Word choice can be a subtle but effective way in which the media colorfully editorialize on the news, skewing the perceptions of readers in one direction or another. Take Washington Post's Philip Rucker, who did masterful job in skewing his 19-paragaph-long page A4 story "Activists bring 'tea party' to Capitol Hill" in favor of ObamaCare proponents while smearing conservatives in a negative light.
Rucker's labeling bias was a thread woven through the entire piece, starting with the lead paragraph (emphasis mine):
With the stage set for a historic House vote on health-care reform this weekend, an estimated 10,000 conservative activists descended on Capitol Hill on Thursday for a campaign-style rally in a last-ditch effort to defeat a bill they demonized as "Pelosi-Care."
In other words, Rucker tells readers, the Democrats, poised to make history, are threatened by a "last-ditch" effort by conservatives driven to defeat a bill they've unfairly maligned.

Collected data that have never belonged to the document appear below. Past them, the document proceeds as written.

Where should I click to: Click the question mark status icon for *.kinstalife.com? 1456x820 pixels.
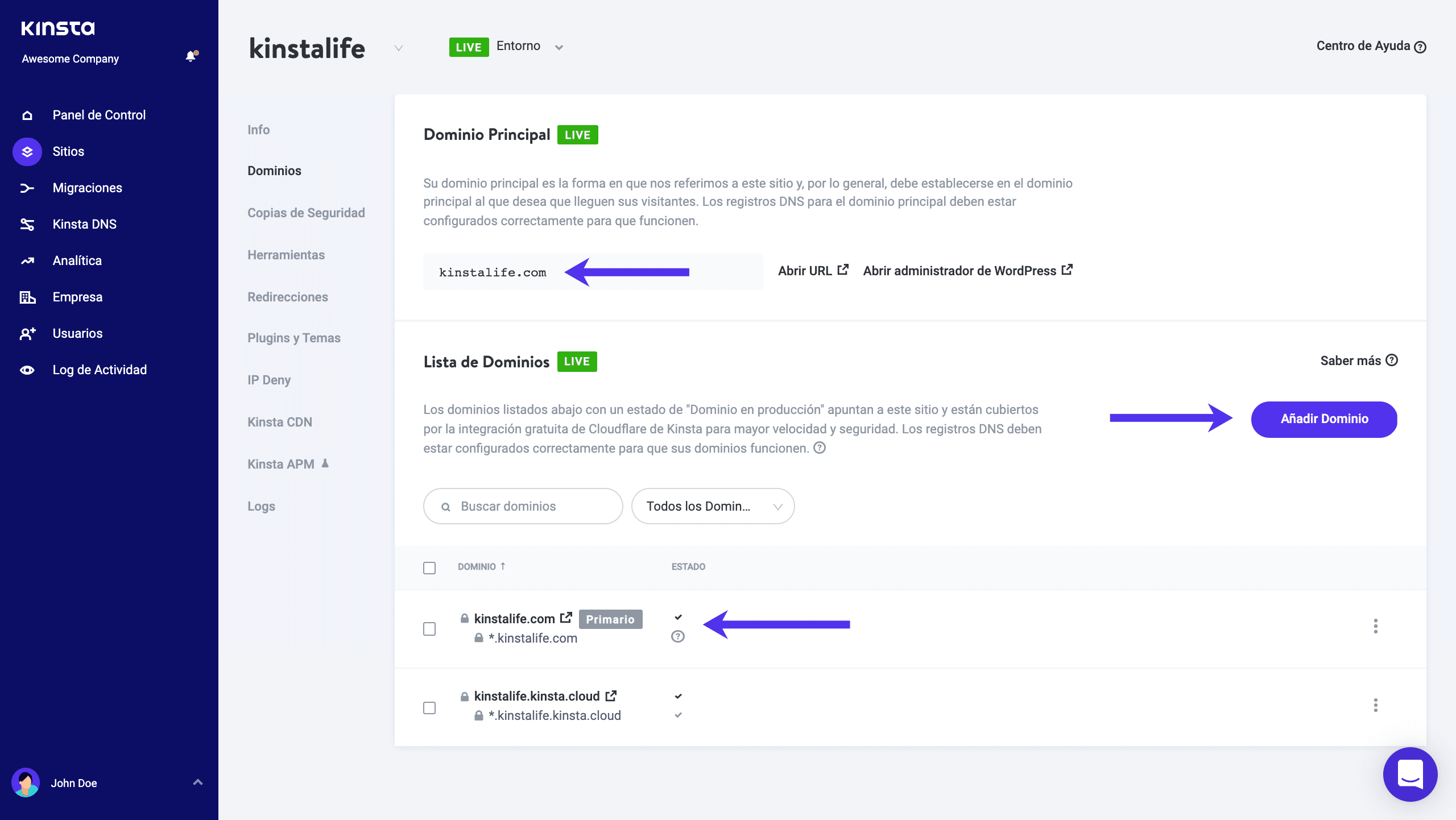(x=678, y=637)
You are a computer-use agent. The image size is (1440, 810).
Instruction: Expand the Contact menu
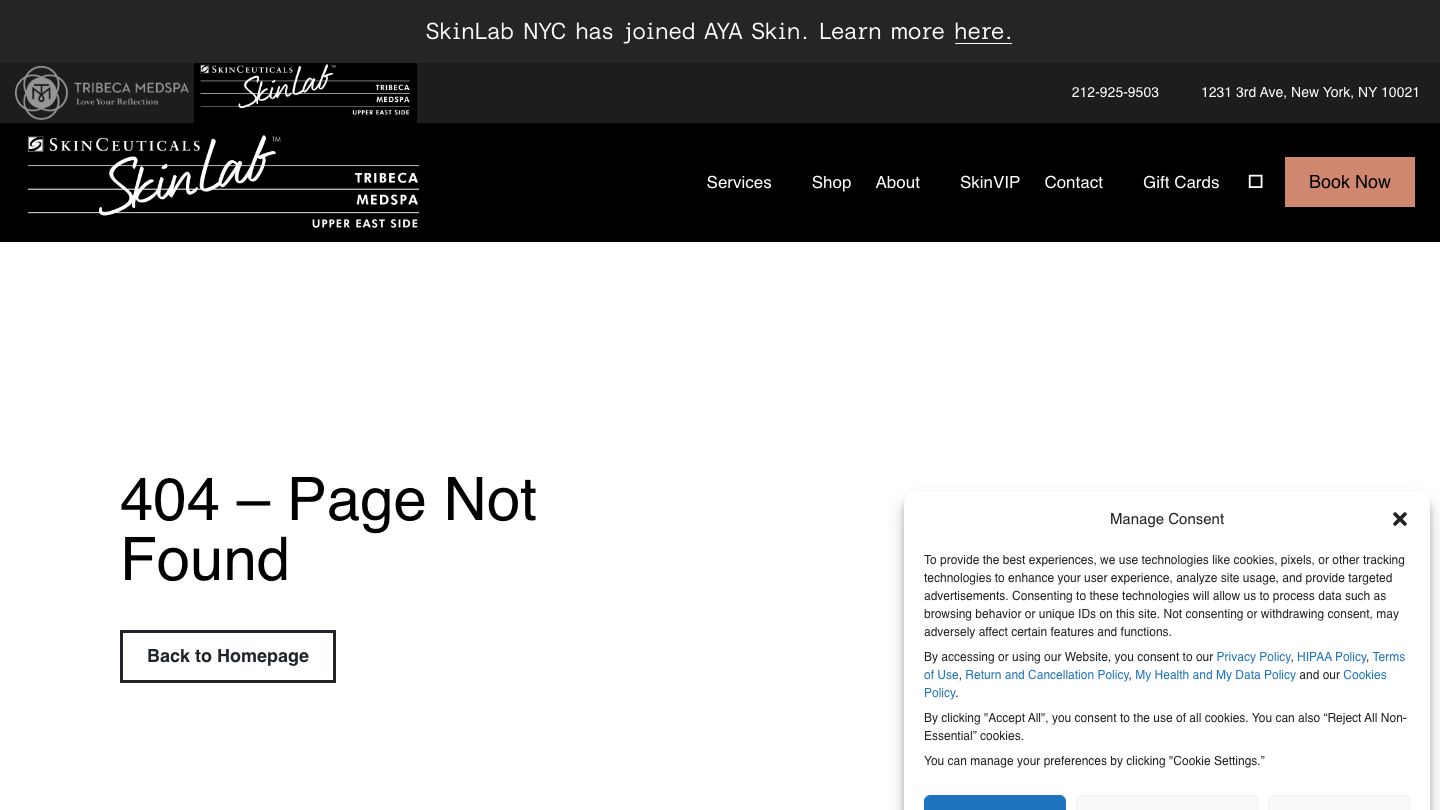tap(1073, 182)
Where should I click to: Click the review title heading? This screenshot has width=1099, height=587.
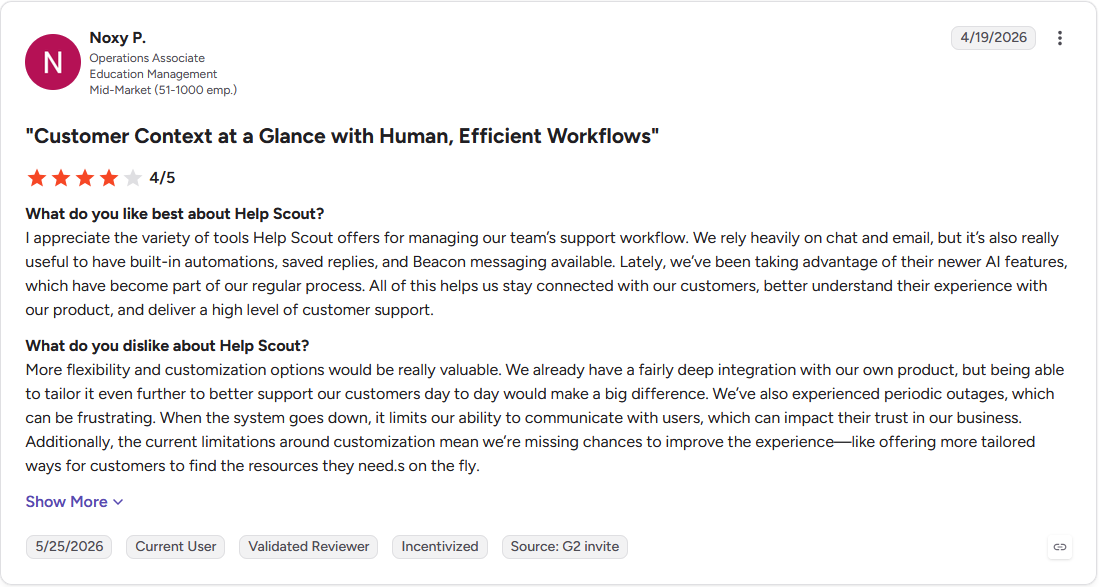click(342, 136)
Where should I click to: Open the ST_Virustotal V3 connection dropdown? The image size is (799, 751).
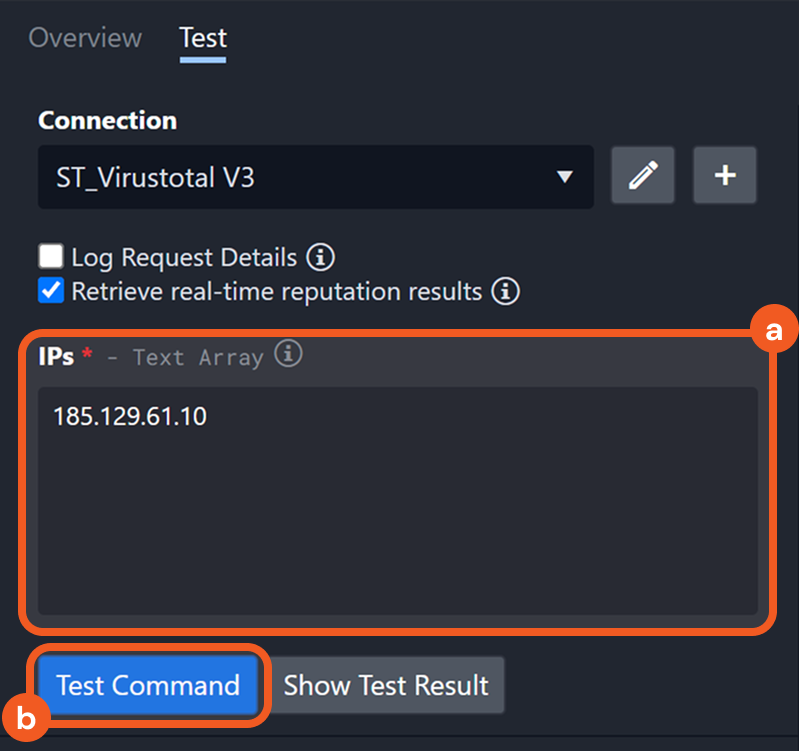[300, 177]
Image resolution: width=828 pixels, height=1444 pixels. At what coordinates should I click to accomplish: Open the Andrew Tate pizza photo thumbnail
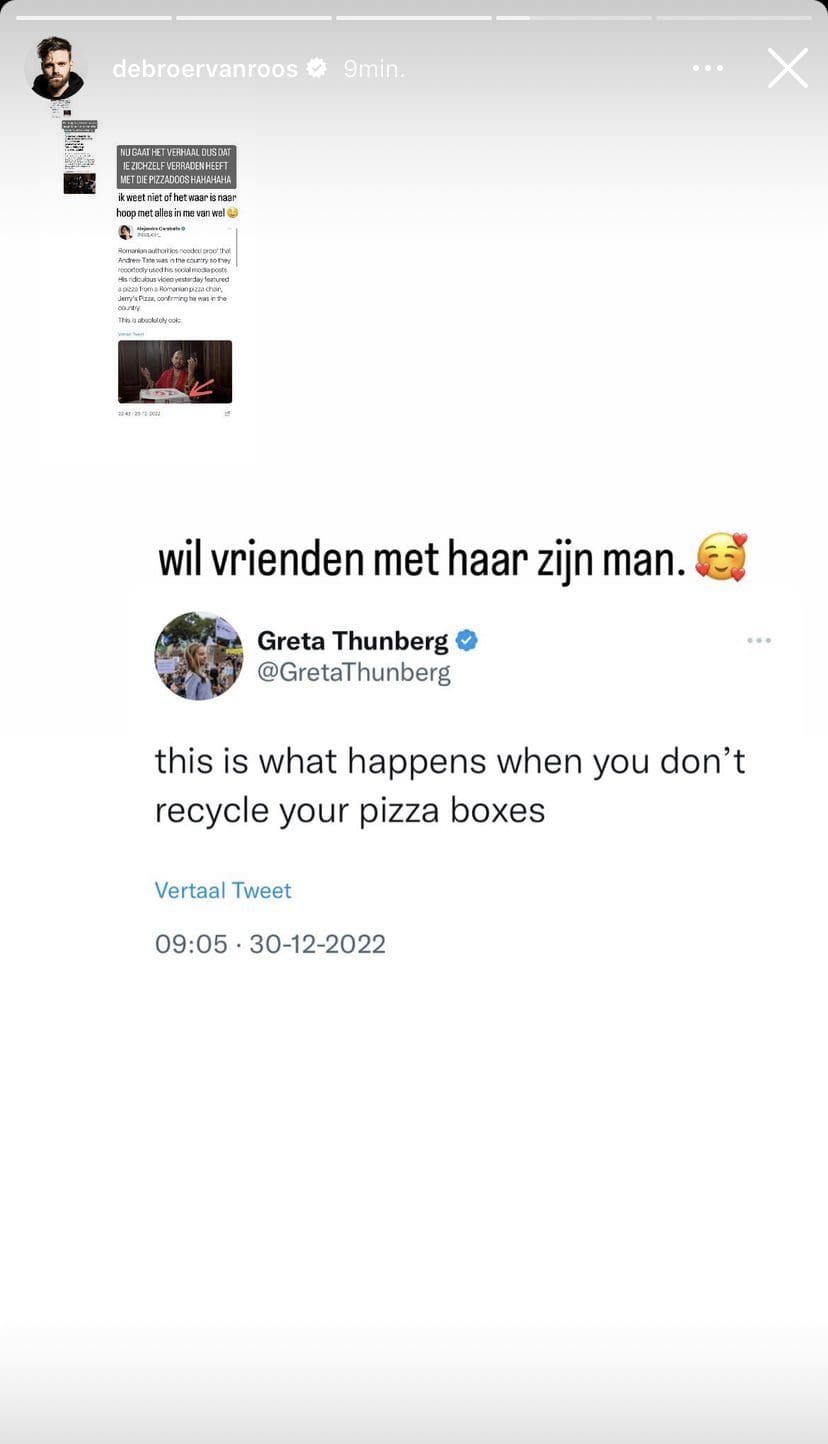175,371
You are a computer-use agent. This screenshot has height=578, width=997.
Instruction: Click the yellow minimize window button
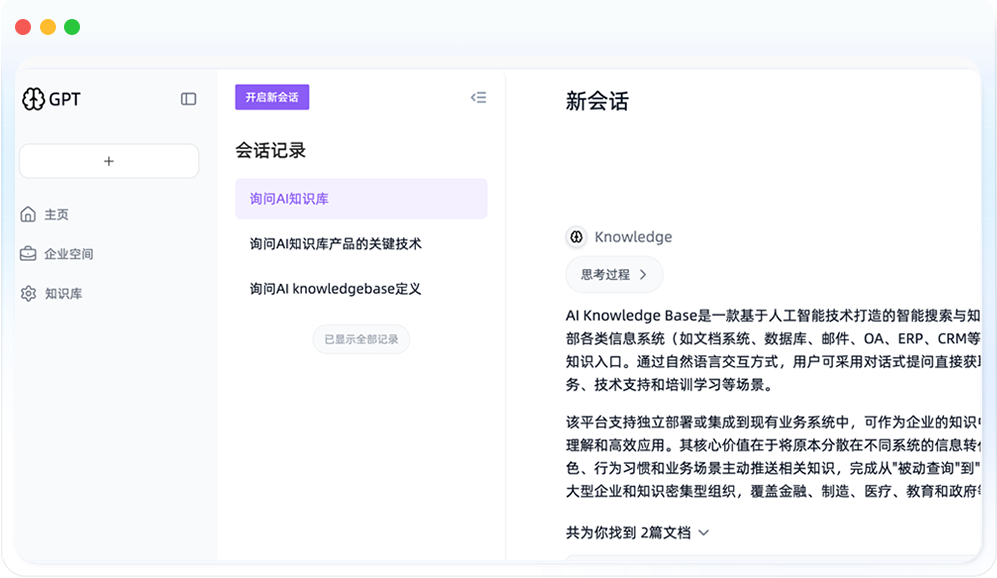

But the starkest contrast was how Rucker described how "hundreds of activists stormed congressional offices in an attempt to turn wavering Democrats against the [Democratic health care] bill" yet found "nine pro-reform activists" who "had staged a sit-in the seventh-floor office of Sen. Joseph I. Lieberman."
The tea partiers "unleashed their ire on Speaker Nancy Pelosi," while the Lieberman protesters simply came "demanding that he return campaign contributions from health insurers."
The message is clear: the Lieberman protesters, who were arrested with unlawful entry of the Connecticut independent's office, were civilly disobedient, while the tea partiers -- no arrests within their ranks reported -- were a seething mob.